Yury Yudich, an analyst and project manager at alcoexpert.ru, is optimistic. “Abrau Durso is the most successful project to date on the Russian wine market. It is now number 1 in branding. The number of federal wine brands is small. Here is a situation where we have a unique Russian brand based on the historical heritage. In my opinion, their capitalization will grow. This is one of the rare cases where the brand is valuable.”

For Titov, the precondition for expansion of the area of Russian vineyards, in order to replace imported wine materials, is comparable support from the Russian state budget as other wine-growing countries provide. In Bulgaria, the per-hectare allocation is €31,000. “We’d have enough with half that amount. Of course, the vineyard area in Russia has increased, but only by means of mergers and acquisitions among existing vineyards. In practice, new growing areas have not appeared. In Crimea, there are interesting places, particularly in the Sevastopol area where we are already eyeing the wine materials. Starting this year we hope to buy from there. But there are huge logistical problems.”

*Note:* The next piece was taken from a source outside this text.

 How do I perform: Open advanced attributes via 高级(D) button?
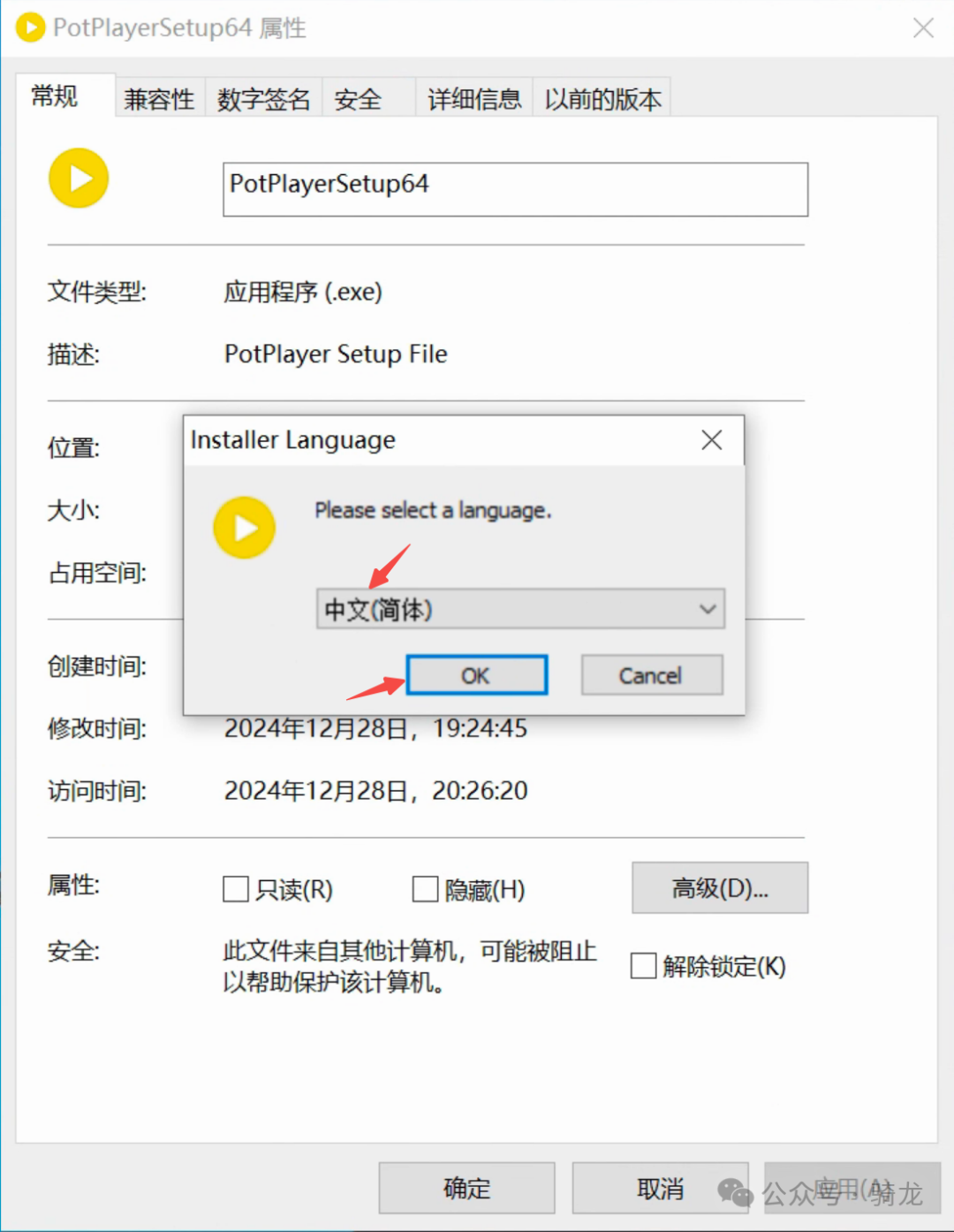coord(719,887)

This is an under-statement. From the Crimean winemakers’ point of view, the economic losses over the year since accession currently outweigh the political gains. According to the Ministry of Economic Development of the Crimea, quoted in this Moscow report last week, the grape harvest on the peninsula fell 26% to 70,000 tonnes; production of wine fell by more than 20%; and sales of Crimean wine – previously concentrated in Ukraine – failed to shift to the Russian market, not least of all because Russian licensing and retail regulations are much tougher and costlier to meet than the Ukrainian rules. Ukrainian excise taxes were correspondingly lighter. The Crimean vignerons failed to receive their money from the previous harvest, and they were cut off from bank financing for the new season. Water supplies from Ukraine were reduced; plant diseases increased; pesticides and fertilizers were cut off. Financial subsidies from Kiev for new plantings have been more generous than those from Moscow.

Until last year, roughly half of the wine produced in Crimea was consumed locally in the tourist trade, and the remainder in the Ukraine. The surge of patriotic spirit in the Russian cities has led to stocking of Crimean wine, but the price has shot up by 50% or more, and the revenue benefit has not returned to the winegrowers or shippers.

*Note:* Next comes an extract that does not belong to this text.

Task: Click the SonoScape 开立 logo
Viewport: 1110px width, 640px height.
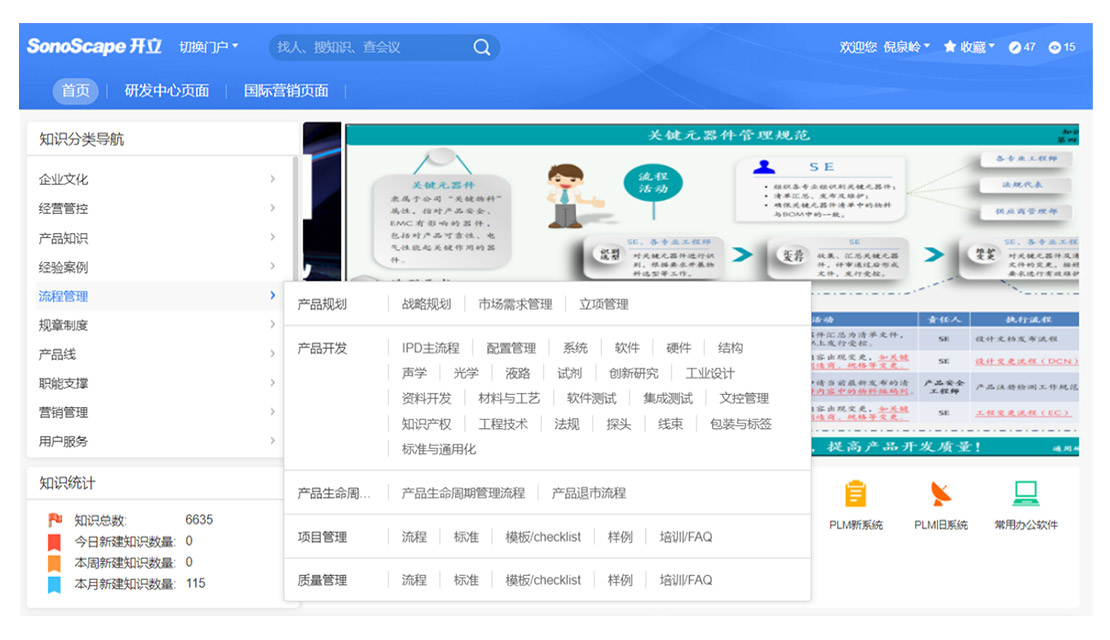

The Crimean industry is hoping that a combination of grower support and financing from the Russian Agriculture Ministry, and import substitution at the Russian frontier, will reverse last year’s losses and promote sales of Crimean-branded wine (below, left). Rouble devaluation has sharply cut the flow of competing low-priced wine from Georgia. This (right) returned to the Russian market in 2013 after sanctions were imposed at the time of the August 2008 war. But in the first two months of this year, imports of Georgian wine to Russia are down 85% compared to the year before.


According to Drobiz, the impact on the Georgians’ market share in Russia will take time to materialize. “In January and February there was a twofold drop in imports of alcoholic beverages and wine products. Absolutely all countries, which were focused on Russia, have suffered. However, even if exports from Georgia stopped entirely, for another six months there will be enough… The fact is that between mid-summer 2013 and the same time in 2014, there was a saturation of Georgian supplies, so in the [Russian] warehouses there should still be a lot of products.”